Ultrasound frequencies called dolphin attack can now Hack you voice assistant

Almost every other day researchers find new hacks to get into your smartphones, gadgets, and smart devices. Now, a group from China's Zheijiang University have found a new way to enter into your smartphones and open malicious websites and even gain access to connected smart devices if there are any using ultrasound frequencies. 

For this purpose, the hack takes advantage of what is known as the Dolphin Attack, where frequencies of over 20KHz are sent to a nearby smartphone to attack Siri, Google Assistant, Alexa, and other voice-based virtual assistants.

Two teams said the assistants responded to commands broadcast at high frequencies that can be heard by dolphins but are inaudible to humans hence the attack name.

They were able to make smartphones dial phone numbers and visit rogue websites.

Microphones on a smartphone can catch frequencies above 20,000Hz, something that humans cannot hear. Voice assistants are able to catch these frequencies and take commands accordingly, without the knowledge of the owner. Taking advantage of this, the researchers translated human voice commands into ultrasound frequencies, and then played them back using very cheap components. The parts include a regular smartphone, an amplifier, an ultrasonic transducer, and a battery.

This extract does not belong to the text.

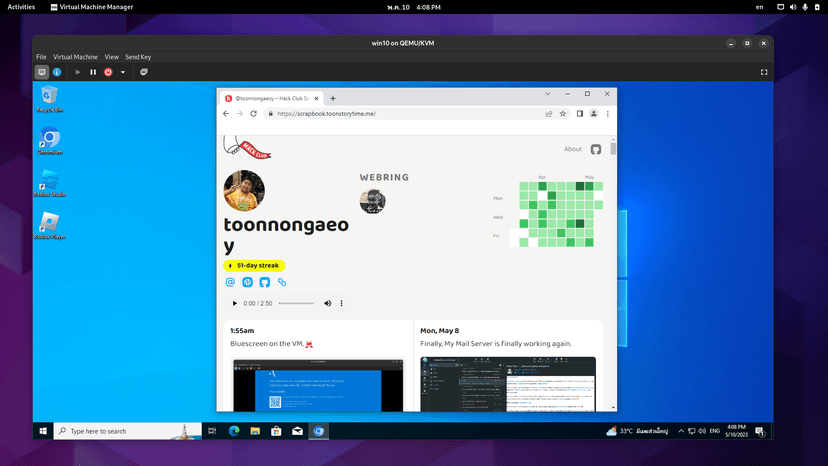This screenshot has width=828, height=466.
Task: Open the snapshots manager icon
Action: click(x=144, y=72)
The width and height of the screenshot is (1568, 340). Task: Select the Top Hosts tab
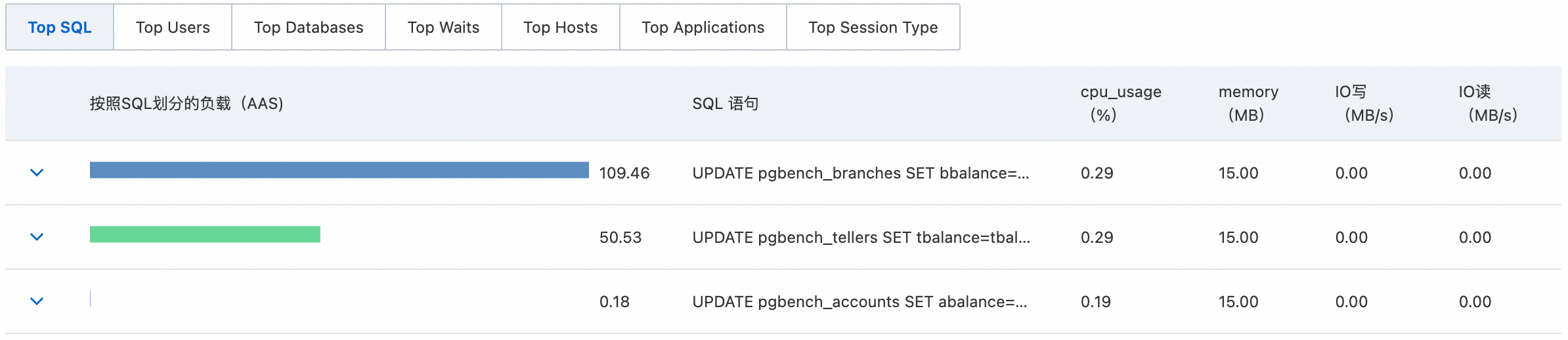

Many smartphones feature a voice-controlled assistant that can be set up to constantly listen for a "wake word".

Google's assistant starts taking orders when a person says "ok Google", while Apple's responds to "hey Siri" and Amazon's to "Alexa".

Researchers in China set up a loudspeaker to broadcast voice commands that had been shifted into ultrasonic frequencies.

This method is said to work on all assistants like Siri, Alexa, Google Assistant, Samsung S Voice, Bixby, and on devices like iPad, MacBook, Amazon Echo, Audi Q3, and more. What makes this attack scary is that speech recognition can recognize this frequency easily on any device mentioned in the report, and this attack works even if the necessary security measures are in place. Furthermore, the attacker doesn't need any device access as well to carry out this hack. To demonstrate the effectiveness of the attack, researchers showed how they changed the navigation on an Audi Q3, and successfully commanded smartphones to do tasks like 'open dolphinattack.com', and 'open the back door'.

However, for this hack to work, there are certain preconditions. Firstly, the smartphone to which the signal needs to be transmitted to, has to be in a range of five to six feet from the transmitter, and not more. Also, in case of Siri and Google Assistant, you have to have the assistant activated. Furthermore, the user is immediately alerted as these assistants make a tone or reply back to these frequency commands. Therefore, the conditions include that the device has to be very near, the user has to leave their phone unlocked and voice assistant activated, and not be around the smartphone, or be distracted. All of these together are a very unlikely scenario, but something that can be worked around if the hacker seriously looks to do harm.

In any case, the researchers claim that the only simple solution for this hack, is for device makers to programme their AI assistants to ignore frequencies above 20kHz or cancel out any frequencies that humans cannot understand. 

Until then, keep your voice assistants deactivated, if you're really paranoid.

A Google spokesman said: "We take user privacy and security very seriously at Google, and we're reviewing the claims made."

Amazon said in a statement: "We take privacy and security very seriously at Amazon and are reviewing the paper issued by the researchers."